Despite these concerns, numerous analysts remain optimistic about Amazon's future prospects following the earnings announcement. 

Goldman Sachs expressed confidence in Amazon's continued ability to achieve solid compound revenue growth and operating profit expansion over the years, supported by its robust performance in e-commerce and advertising, as well as its ongoing investments in long-term growth initiatives.

Amid pressures faced by U.S. retailers due to tariffs, Amazon's focus on low prices, fast delivery, and a vast range of products solidifies its position as the top e-commerce retailer, providing it with a competitive edge.

Even in what might seem like a disappointing performance by AWS, Amazon hasn't exactly "failed." CNBC's analyst Jeff Marks noted that while the operating profit guidance fell short of expectations, Amazon's management is known for providing broad guidance ranges and subsequently exceeding initial expectations.

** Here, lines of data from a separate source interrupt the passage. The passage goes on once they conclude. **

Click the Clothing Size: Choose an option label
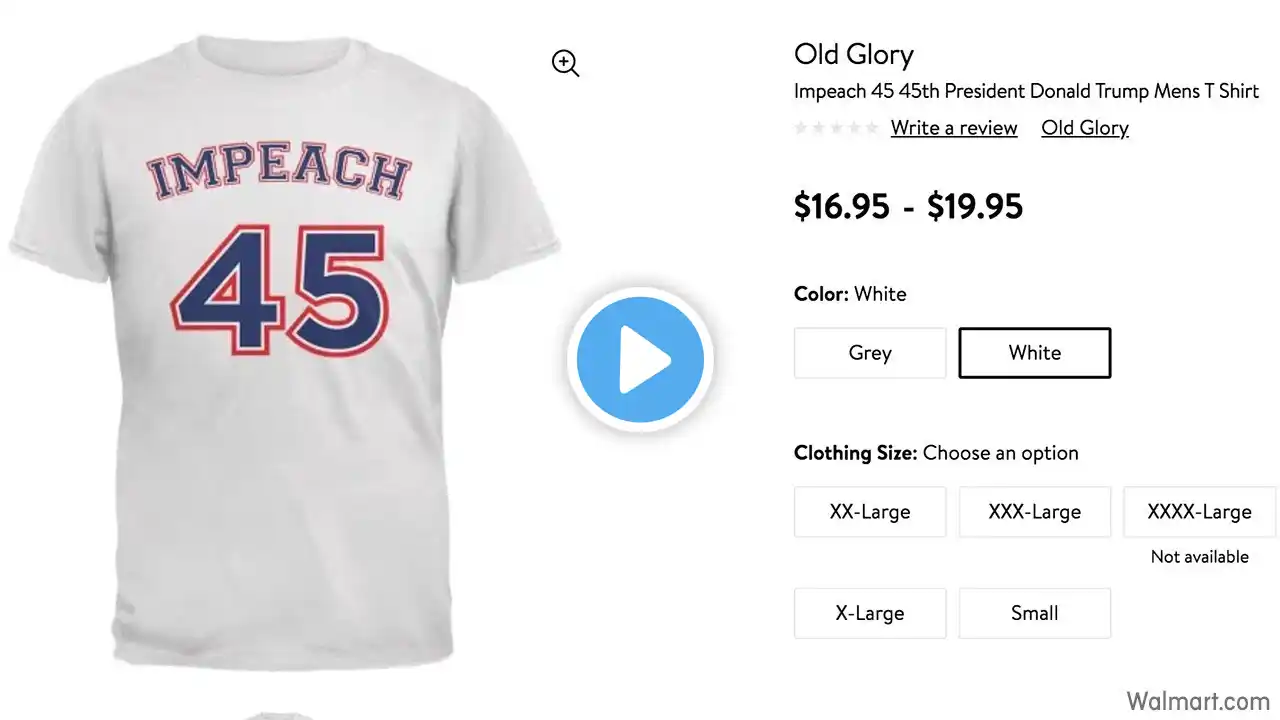The image size is (1280, 720). (936, 453)
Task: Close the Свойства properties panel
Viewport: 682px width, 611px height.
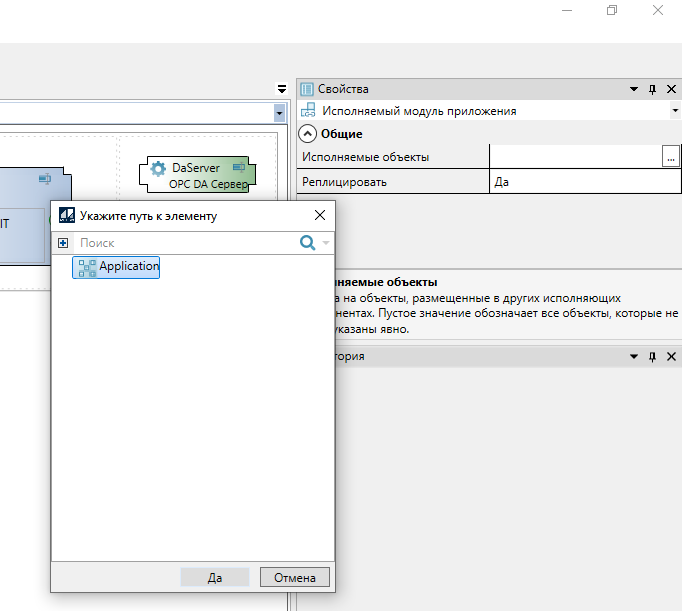Action: point(671,90)
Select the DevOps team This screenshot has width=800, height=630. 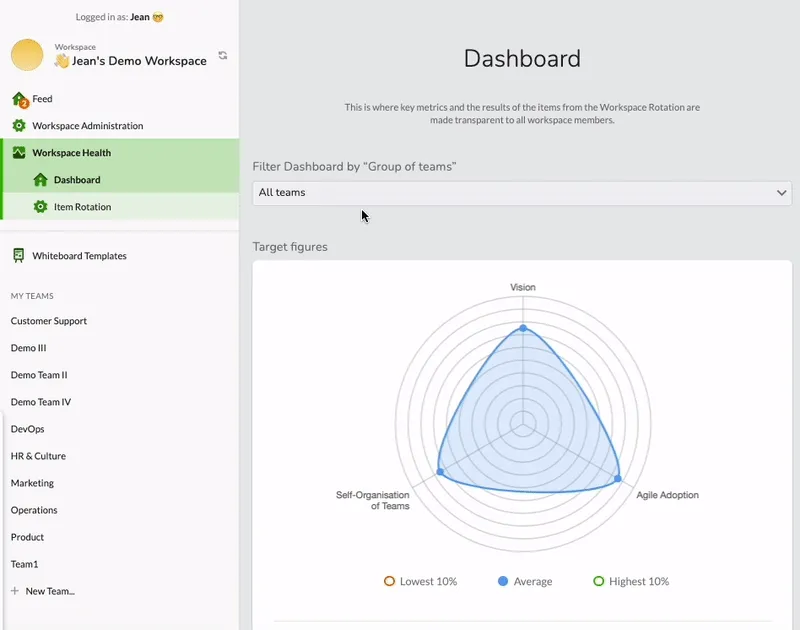pyautogui.click(x=28, y=429)
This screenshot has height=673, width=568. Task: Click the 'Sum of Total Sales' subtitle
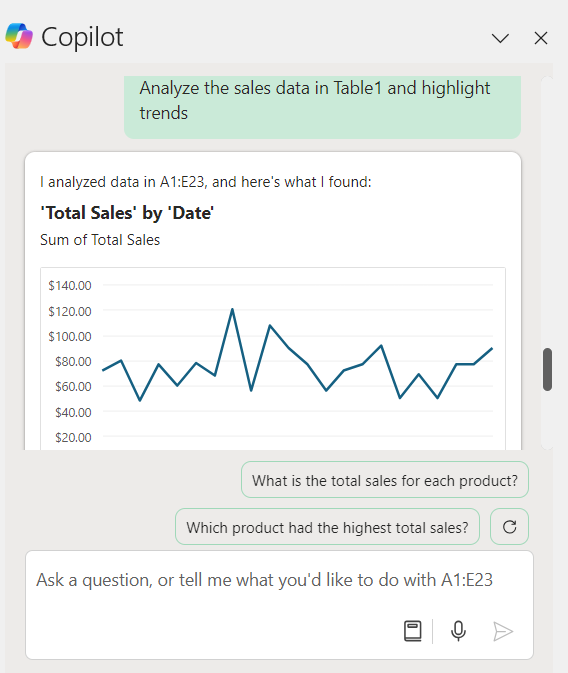pos(100,240)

Independent research provider CFRA echoed this sentiment, pointing out that Amazon's earnings in recent quarters have consistently surpassed their bottom line forecasts.

Another factor bolstering analyst confidence in Amazon is AWS's stable and predictable order volume. According to Ritholtz Wealth Management, AWS had approximately $189 billion in remaining performance obligations as of Q1, with a weighted average remaining contract term of 4.1 years, indicating strong predictable income for years to come. The growth rate of backlog orders has already outpaced current revenue growth, suggesting that customers are committing to more long-term contracts.

Additionally, Amazon disclosed plans to increase capacity in the latter half of the year to address the rapid growth in AI workloads, which its existing infrastructure cannot fully support, potentially generating additional revenue.

Many analysts have raised Amazon's target prices: TD Cowen increased from $250 to $255, JPMorgan from $255 to $265, Pivotal Research from $260 to $285, and Goldman Sachs from $220 to $240. Some analysts recommend that since Amazon's post-market performance nearly erased all gains for the year, this presents a prime buying opportunity.